At a recent workshop that addressed communication, one guideline stuck out: “It’s okay to disagree; not okay to blame, shame or attack (others).”
In our current political arena, we are subjected to seeing and hearing many negative, perhaps outrageous, examples of how we talk to one another and about one another. Recent disagreements or actions taken have incited a huge negative reaction that led to intensely humiliating and shaming others for their behavior. What causes this type of “hateful” response? It’s often deeply held shame that, without being addressed, can make the “attacking” reaction unlikely to change. However, this type of reaction can lose its power if recipients are able to remain true to their own beliefs and stay strong.
Anger Is Not the Problem—It’s Shame
When a person cannot tolerate being confronted and experiences even mild slights or disagreements as personal attacks, they often react out of anger and even rage. Anger, in this context, is defensive and it’s usually a defense against deeply felt shame.
When a person feels shamed by the words or behavior of others, and is compelled to discredit or demolish the messenger, they are responding to something old. The shame in this context comes out of an unhealed hurt often during childhood that gets deeply triggered at current moments of perceived “attacks.” The powerful unresolved influence from the past is what fuels the intense angry overreaction. In essence, the person is reacting from a past injurious attack and often not the current situation. The revealing sign is that the behavior appears way over the top and out of the context in which it’s taking place.
Recipients of Angry Defensive Reactions
When we experience angry shaming attacks to our behavior or character, we can feel the impact. When the circumstance is one where we are or we observe others repeatedly subjected to being shamed and humiliated, in time, our sense of wellbeing is affected. What often results is a state of fear taking hold that can lead to compliant behavior in an attempt to avoid future attacks. When this occurs, the targeted person gradually loses agency.
The shaming/blaming reaction we see in the political realm mirrors hurtful coercive tactics common to domestic abuse. The agenda of one partner is to achieve power and control over the other often with degrading and humiliating putdowns. The specific accusations are often projections of the attacker’s own behaviors. In time, the targeted person usually becomes intimidated and fearful and comes to believe that the best way to survive is to appease their partner in order to avoid more pain.
Reading about this might evoke a time when you experienced a type of affront and can recall the discomfort you felt. When we hear personal devaluing attacks, a knee jerk reaction might be to defend our self. However, it’s generally better not to go the defensive route because it can reinforce the attacker’s stance. Instead, address the process and speak to the behavior—what is happening.
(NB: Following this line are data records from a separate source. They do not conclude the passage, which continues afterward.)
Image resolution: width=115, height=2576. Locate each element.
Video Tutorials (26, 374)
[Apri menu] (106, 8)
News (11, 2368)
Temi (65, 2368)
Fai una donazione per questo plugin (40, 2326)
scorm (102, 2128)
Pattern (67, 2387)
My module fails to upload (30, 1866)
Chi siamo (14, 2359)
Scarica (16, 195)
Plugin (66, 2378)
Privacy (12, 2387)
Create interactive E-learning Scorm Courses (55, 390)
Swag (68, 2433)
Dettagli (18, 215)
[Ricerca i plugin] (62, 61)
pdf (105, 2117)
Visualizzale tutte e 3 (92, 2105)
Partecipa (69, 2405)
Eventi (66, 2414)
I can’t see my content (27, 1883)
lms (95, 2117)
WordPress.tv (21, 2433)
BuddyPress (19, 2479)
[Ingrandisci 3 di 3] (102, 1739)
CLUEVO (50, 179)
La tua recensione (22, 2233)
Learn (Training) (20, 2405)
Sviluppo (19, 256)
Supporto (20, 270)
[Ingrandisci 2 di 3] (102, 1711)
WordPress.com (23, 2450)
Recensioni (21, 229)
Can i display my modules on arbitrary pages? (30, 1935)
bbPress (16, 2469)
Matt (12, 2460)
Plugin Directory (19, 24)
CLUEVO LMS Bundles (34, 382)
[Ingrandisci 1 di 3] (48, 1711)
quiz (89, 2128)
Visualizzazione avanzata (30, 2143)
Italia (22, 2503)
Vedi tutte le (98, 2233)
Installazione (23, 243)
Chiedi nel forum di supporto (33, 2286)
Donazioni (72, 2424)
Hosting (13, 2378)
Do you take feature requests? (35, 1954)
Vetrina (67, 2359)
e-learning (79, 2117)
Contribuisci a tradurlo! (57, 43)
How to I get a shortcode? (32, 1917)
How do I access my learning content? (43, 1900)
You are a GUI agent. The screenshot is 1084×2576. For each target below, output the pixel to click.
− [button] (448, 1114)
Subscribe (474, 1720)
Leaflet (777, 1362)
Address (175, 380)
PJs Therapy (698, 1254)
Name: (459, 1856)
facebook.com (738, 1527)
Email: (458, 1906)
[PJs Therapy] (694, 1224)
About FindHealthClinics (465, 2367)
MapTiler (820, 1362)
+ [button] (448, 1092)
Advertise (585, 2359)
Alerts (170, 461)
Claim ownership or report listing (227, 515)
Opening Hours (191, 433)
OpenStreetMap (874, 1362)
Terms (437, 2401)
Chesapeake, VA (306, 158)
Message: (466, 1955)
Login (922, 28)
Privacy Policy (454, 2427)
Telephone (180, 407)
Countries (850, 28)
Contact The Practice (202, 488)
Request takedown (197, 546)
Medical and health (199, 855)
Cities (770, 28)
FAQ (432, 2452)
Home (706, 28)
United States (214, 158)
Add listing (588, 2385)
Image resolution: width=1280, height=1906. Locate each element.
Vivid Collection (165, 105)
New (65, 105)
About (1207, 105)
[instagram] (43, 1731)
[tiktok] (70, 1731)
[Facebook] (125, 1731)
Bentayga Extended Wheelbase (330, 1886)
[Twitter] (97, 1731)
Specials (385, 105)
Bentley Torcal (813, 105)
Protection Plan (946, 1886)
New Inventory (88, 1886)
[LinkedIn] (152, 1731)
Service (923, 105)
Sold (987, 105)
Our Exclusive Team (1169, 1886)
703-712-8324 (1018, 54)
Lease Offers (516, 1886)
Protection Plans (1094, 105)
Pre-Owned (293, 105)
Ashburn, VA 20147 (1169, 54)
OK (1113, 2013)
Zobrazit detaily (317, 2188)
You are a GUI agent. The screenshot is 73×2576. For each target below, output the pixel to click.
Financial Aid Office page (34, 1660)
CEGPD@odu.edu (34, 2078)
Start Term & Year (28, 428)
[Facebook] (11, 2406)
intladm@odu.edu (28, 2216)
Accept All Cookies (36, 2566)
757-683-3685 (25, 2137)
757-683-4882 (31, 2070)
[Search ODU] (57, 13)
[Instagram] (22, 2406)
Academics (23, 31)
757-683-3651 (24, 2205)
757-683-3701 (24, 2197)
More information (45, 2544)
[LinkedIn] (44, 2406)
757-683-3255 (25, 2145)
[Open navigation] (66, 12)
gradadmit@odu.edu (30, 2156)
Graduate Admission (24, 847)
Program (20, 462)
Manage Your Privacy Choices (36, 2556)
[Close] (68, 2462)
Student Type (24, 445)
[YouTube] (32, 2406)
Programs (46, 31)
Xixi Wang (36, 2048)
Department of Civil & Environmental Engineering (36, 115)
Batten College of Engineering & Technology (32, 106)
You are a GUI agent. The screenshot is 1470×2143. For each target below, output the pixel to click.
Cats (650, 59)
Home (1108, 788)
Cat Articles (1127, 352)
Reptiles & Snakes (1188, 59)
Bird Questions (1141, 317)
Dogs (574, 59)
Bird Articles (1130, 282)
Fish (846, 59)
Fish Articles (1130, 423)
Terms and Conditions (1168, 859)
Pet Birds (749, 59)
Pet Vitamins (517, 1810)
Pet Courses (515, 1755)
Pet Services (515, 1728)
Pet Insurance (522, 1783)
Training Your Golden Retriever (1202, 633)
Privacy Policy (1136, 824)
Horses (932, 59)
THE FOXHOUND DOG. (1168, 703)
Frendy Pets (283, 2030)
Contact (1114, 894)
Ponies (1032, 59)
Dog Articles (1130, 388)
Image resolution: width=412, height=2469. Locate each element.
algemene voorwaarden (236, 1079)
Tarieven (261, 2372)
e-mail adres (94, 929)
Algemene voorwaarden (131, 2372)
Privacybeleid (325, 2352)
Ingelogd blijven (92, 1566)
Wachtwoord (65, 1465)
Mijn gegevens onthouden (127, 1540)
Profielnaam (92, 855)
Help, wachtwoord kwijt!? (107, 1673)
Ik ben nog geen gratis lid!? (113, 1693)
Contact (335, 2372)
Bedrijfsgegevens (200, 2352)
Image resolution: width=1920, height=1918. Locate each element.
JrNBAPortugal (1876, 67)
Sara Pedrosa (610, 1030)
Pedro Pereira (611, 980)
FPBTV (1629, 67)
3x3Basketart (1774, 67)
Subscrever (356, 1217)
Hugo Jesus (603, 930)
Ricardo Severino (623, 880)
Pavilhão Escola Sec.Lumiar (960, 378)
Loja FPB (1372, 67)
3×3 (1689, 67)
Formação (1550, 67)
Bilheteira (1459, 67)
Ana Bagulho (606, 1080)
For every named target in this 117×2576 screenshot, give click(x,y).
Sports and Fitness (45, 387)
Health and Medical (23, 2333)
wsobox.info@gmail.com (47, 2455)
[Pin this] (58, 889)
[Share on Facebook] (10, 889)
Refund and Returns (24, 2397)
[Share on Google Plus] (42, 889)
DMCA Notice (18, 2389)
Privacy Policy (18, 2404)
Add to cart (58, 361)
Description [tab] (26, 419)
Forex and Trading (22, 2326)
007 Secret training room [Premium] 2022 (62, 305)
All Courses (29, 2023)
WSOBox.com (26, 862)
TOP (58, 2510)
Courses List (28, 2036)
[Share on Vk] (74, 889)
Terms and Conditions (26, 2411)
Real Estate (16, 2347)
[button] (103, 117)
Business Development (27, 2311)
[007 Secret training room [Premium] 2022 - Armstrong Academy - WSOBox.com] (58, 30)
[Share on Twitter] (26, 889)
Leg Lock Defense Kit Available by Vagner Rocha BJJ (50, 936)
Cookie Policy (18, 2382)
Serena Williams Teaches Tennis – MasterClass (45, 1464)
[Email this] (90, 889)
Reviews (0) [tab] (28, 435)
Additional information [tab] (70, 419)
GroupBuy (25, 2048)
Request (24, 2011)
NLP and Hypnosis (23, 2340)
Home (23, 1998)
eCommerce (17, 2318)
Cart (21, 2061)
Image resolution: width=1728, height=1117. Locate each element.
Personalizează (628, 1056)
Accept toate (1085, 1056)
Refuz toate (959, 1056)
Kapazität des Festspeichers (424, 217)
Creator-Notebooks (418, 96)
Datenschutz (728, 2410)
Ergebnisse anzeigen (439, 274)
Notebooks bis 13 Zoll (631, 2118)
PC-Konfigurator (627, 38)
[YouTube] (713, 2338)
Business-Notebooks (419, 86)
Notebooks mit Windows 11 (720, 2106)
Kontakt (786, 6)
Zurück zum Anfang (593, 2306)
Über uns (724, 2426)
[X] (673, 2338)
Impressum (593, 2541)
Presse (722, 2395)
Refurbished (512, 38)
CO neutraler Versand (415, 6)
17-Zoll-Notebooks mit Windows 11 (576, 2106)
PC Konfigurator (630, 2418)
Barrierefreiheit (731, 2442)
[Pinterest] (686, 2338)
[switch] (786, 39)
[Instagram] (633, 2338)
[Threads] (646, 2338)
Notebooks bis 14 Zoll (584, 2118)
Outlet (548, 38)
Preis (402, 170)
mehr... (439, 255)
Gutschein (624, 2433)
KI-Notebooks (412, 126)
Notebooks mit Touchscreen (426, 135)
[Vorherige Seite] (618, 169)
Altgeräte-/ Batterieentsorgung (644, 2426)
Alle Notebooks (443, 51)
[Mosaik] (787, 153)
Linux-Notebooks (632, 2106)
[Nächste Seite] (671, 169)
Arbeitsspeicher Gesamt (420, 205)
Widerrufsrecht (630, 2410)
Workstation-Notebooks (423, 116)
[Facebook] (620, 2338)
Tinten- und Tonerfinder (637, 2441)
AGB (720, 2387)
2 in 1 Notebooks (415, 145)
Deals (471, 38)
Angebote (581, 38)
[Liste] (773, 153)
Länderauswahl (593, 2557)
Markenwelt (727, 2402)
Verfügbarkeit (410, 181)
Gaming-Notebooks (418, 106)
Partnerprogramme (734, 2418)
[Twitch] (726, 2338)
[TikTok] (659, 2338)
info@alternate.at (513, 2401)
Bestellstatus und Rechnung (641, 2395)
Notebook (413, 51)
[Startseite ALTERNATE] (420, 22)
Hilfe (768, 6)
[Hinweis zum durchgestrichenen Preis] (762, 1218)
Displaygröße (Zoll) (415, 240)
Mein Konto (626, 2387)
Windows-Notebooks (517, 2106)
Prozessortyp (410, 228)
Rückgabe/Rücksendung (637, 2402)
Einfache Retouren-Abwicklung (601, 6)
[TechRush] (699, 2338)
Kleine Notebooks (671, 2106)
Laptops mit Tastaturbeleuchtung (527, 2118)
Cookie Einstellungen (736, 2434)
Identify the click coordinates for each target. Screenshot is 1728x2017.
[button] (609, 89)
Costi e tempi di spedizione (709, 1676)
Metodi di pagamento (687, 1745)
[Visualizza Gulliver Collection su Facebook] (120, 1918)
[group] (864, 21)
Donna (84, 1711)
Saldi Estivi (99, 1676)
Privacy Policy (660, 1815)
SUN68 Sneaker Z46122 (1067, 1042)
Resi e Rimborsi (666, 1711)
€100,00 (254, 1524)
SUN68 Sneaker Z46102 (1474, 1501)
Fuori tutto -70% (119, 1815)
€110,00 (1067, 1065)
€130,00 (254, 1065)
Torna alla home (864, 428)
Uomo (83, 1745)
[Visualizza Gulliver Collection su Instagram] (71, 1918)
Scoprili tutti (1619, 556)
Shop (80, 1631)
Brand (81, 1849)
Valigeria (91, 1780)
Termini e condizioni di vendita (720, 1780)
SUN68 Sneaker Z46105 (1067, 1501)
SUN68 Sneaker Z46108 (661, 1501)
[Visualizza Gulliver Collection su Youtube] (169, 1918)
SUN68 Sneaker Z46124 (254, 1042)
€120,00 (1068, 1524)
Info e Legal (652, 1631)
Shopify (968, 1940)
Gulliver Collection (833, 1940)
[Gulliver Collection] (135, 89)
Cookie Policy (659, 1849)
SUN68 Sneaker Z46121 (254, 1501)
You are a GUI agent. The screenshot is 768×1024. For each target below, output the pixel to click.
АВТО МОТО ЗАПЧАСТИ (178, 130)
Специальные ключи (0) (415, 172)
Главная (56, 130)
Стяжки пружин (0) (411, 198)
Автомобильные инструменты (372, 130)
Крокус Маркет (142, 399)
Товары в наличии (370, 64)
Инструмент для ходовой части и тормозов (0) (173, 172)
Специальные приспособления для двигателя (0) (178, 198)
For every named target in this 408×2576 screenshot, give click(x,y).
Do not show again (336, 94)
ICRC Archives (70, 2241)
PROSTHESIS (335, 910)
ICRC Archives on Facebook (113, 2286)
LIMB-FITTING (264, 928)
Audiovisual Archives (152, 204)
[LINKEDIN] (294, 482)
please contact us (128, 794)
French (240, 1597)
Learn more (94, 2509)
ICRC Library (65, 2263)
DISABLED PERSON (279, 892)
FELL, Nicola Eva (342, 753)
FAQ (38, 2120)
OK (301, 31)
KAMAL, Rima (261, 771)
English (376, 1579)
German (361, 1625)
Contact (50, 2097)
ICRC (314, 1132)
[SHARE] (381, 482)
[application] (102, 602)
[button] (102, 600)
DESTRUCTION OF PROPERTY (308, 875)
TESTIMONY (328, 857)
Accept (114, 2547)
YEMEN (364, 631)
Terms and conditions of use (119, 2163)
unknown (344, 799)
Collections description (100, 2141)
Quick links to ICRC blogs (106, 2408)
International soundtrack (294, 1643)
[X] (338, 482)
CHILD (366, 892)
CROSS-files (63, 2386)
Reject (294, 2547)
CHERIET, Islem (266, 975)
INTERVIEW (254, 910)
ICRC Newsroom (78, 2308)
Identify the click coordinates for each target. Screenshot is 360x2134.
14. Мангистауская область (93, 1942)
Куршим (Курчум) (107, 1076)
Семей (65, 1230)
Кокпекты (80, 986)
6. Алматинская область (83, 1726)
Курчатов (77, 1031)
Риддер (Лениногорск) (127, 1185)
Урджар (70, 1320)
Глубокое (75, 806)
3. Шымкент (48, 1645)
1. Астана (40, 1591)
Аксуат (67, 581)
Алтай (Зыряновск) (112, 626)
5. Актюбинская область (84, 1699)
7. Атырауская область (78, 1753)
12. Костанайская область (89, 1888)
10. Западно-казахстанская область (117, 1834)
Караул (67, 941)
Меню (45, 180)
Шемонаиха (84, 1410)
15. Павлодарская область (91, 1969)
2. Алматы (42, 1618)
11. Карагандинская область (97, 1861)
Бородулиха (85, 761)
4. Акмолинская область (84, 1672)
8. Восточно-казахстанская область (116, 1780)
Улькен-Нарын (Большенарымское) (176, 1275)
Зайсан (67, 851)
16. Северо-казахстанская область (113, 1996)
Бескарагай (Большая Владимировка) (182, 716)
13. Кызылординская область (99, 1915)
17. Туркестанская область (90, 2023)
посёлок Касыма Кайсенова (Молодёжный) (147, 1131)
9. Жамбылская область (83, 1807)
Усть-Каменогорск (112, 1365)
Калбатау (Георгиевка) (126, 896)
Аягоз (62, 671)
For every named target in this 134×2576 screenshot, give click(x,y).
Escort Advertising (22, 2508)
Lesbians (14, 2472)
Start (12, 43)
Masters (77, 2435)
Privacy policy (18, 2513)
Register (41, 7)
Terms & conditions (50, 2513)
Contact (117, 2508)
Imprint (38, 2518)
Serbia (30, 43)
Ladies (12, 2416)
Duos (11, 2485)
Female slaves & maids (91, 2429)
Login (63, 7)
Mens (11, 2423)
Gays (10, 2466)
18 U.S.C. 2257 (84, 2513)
For example, tell the person, “If you keep putting me down, I’ll need to end the conversation.” Or, if you wish to address the specifics of what the person is accusing you of, you might say, “Just because you say I’m stupid doesn’t make stupid.” Or, “Just because you say I’m evil, doesn’t make me evil.” Even saying this to yourself can help to keep a protective boundary between you and the other person.
Taking steps to protect ourselves is something within our power, and when we do it respectfully, we benefit as well as others.